In Mexico, the banking sector is composed of 51 institutions, showing itself to be solid, well-capitalized, and experiencing credit growth, although highly concentrated. Commercial banking saw a 9% increase in real terms and on an annual basis so far this year in the outstanding portfolio to the private sector. In contrast, national GDP only grew by 0.6% in the first quarter of 2025, highlighting the expansion of bank credit in relation to general economic activity.
In the breakdown of the banking portfolio, consumer credit leads with a real growth of 13.8%, followed by lending to businesses with an increase of 11.2%, and housing loans with a rise of 2.7%. These figures suggest a cautious environment regarding mortgage payments. These increases are in real terms, discounting national inflation, compared to the levels of March 2024.
The multiple banking sector in Mexico shows high levels of capitalization, around 19%, well above the regulatory minimum of 10.5%, and a stable delinquency rate of approximately 2%. Liquidity is also noteworthy, with an average Liquidity Coverage Ratio of 330%, three times the required minimum of 100%.

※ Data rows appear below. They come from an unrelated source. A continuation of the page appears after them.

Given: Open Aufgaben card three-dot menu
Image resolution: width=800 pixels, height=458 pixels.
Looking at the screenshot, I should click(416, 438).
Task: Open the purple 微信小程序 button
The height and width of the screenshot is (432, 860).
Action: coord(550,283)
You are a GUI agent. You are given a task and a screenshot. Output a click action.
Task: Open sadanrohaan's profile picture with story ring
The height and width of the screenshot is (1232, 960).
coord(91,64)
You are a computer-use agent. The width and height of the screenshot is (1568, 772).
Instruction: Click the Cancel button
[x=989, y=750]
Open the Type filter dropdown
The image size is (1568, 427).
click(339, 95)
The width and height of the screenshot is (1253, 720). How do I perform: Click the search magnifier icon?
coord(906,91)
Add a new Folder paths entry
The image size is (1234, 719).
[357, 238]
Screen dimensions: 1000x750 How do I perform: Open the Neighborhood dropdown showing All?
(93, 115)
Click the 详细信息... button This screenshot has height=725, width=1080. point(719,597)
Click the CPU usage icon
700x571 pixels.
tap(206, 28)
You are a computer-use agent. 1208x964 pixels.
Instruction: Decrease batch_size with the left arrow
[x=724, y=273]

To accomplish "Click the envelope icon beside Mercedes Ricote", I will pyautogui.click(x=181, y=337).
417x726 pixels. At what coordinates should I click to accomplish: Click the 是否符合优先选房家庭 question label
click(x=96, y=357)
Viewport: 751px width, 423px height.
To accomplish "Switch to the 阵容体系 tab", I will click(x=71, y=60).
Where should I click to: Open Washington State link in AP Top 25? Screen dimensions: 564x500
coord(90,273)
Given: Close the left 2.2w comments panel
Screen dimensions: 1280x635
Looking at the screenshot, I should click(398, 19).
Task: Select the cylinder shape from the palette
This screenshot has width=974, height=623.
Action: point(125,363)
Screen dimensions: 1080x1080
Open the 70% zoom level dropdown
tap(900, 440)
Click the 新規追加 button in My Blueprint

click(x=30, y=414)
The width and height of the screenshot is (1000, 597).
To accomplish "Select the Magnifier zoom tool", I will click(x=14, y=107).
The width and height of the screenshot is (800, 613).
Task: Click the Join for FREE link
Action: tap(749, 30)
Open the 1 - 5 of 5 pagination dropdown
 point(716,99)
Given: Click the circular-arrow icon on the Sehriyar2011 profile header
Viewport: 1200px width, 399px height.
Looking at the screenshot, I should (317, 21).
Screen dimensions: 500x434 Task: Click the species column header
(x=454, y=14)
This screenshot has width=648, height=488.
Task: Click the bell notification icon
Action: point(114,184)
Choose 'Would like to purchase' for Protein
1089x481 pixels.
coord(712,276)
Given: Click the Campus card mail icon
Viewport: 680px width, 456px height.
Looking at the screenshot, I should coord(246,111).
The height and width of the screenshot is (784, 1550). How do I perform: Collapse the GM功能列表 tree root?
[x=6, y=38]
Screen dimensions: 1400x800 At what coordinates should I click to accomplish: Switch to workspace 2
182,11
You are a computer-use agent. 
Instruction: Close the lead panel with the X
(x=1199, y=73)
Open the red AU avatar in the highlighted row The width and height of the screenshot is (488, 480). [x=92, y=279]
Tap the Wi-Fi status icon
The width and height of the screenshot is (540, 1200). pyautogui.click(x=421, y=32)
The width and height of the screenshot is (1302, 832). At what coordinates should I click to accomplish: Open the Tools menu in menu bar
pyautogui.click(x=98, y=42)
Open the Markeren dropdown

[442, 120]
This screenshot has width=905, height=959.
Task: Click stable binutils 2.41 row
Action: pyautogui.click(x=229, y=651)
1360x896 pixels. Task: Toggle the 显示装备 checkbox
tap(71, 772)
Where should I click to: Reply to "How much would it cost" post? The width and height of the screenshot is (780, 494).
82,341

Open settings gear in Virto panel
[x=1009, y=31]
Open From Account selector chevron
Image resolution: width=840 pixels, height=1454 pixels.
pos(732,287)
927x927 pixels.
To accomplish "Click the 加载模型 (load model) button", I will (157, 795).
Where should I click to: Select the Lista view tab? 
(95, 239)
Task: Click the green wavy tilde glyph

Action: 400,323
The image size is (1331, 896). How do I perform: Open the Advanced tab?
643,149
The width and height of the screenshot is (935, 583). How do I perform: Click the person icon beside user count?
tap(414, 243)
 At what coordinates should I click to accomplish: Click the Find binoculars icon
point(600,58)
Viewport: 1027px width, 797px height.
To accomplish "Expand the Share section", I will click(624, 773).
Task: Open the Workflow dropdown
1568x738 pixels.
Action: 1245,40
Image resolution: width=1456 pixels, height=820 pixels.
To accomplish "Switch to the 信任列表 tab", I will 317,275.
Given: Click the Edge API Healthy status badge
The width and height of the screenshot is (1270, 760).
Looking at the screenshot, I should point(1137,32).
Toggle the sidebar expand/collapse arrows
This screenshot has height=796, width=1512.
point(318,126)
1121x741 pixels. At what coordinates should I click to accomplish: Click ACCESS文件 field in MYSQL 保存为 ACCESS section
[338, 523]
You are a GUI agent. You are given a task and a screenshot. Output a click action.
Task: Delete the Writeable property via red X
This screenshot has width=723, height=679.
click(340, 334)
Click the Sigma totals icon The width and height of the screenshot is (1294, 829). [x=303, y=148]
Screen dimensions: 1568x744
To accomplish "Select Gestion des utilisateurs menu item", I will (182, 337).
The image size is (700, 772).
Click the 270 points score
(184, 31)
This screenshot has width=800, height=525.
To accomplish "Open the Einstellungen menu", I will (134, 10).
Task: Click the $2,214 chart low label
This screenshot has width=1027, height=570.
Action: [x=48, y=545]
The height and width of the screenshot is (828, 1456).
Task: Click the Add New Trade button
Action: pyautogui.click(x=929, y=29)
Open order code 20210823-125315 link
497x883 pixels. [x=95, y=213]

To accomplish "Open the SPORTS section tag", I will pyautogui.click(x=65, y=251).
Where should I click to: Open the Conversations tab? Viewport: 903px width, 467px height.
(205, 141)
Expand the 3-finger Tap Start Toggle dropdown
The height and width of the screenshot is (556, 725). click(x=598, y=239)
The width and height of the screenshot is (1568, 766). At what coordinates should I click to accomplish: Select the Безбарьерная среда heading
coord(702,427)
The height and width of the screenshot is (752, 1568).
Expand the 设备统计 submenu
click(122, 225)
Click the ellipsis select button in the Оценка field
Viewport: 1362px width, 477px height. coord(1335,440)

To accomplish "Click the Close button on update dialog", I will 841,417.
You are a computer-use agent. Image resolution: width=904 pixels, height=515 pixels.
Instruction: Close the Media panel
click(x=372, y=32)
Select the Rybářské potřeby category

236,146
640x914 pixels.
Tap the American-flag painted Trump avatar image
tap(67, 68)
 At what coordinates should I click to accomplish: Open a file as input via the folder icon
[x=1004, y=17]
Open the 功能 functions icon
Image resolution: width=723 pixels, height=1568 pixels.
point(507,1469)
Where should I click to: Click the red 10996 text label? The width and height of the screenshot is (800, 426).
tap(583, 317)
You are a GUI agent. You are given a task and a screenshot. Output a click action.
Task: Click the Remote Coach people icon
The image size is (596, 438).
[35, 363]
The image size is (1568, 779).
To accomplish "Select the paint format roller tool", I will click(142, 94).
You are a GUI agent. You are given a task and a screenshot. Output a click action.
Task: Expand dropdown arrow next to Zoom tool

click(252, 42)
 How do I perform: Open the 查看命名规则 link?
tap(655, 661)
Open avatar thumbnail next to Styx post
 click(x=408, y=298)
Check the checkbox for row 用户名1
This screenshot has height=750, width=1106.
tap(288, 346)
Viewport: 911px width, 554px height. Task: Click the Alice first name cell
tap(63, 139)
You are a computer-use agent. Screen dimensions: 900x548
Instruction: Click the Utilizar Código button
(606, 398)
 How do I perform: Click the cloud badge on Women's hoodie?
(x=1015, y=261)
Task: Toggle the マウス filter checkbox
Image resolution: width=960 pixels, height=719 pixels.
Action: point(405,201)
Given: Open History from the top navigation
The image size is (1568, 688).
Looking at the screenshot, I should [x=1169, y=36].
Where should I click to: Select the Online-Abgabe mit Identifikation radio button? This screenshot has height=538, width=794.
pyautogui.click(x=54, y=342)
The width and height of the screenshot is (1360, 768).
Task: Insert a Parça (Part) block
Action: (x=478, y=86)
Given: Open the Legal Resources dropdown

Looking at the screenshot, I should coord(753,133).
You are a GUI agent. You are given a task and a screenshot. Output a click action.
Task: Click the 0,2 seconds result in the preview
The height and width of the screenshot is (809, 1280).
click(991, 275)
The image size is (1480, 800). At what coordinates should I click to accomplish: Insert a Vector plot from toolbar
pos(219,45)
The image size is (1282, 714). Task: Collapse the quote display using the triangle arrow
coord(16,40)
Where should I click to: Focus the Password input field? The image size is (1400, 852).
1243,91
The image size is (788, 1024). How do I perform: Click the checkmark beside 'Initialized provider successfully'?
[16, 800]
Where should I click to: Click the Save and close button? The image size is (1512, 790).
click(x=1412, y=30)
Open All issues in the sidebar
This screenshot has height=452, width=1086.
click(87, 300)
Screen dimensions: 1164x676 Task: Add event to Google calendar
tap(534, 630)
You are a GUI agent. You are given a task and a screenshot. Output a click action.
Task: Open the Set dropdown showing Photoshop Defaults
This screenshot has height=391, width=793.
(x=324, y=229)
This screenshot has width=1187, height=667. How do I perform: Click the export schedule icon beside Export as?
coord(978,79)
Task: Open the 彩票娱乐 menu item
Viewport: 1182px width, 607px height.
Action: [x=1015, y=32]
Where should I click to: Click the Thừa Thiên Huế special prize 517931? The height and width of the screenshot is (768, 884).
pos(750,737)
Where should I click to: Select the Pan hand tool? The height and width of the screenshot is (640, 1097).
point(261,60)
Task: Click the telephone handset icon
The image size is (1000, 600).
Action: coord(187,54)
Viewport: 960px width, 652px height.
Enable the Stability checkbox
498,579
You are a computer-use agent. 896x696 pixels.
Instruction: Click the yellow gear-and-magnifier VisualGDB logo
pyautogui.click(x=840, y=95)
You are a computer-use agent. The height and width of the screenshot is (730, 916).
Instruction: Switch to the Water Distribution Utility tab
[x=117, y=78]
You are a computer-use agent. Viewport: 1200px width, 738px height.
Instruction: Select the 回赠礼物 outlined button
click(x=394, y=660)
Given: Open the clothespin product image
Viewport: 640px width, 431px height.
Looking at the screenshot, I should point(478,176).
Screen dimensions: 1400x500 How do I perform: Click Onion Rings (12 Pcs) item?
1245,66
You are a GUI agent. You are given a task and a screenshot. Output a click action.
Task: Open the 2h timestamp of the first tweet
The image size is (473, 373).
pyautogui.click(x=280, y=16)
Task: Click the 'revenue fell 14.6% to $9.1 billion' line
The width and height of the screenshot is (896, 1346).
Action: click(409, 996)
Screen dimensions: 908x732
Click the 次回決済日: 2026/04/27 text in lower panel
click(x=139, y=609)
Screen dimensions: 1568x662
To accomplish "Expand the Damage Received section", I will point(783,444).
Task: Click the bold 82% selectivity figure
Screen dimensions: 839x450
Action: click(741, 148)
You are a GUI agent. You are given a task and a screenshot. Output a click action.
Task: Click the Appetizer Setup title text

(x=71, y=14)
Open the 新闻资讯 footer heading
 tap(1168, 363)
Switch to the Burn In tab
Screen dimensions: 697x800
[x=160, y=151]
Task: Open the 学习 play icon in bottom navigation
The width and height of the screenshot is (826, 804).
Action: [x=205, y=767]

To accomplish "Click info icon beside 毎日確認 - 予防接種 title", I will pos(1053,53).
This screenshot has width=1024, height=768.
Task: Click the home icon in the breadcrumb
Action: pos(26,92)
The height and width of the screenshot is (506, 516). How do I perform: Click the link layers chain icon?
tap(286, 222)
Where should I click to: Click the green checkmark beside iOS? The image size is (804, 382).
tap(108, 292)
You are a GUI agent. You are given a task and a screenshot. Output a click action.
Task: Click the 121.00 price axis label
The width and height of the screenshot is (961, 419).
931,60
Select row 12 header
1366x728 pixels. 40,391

The growth and financial strength of the banking sector are primarily attributed to the performance of systemically important banks, known as G8, reflecting a high concentration among the main participants. These eight banks represent 75% of the total assets of the system and approximately 80% of the credit portfolio.
While banking remains solvent and has good financial indicators, the growing preference for online services and products has driven digitalization and technological innovation in the sector. Mobile banking has seen a significant increase in users, reaching 94 million by the end of 2024, promoting financial inclusion and access to financing.
Banking digitalization presents new challenges, such as cybersecurity and the need to strengthen regulation in this area. However, it is expected to play a key role in improving financial inclusion, operational efficiency, and competition in the sector, marking a trend towards a more modern and accessible financial landscape for all.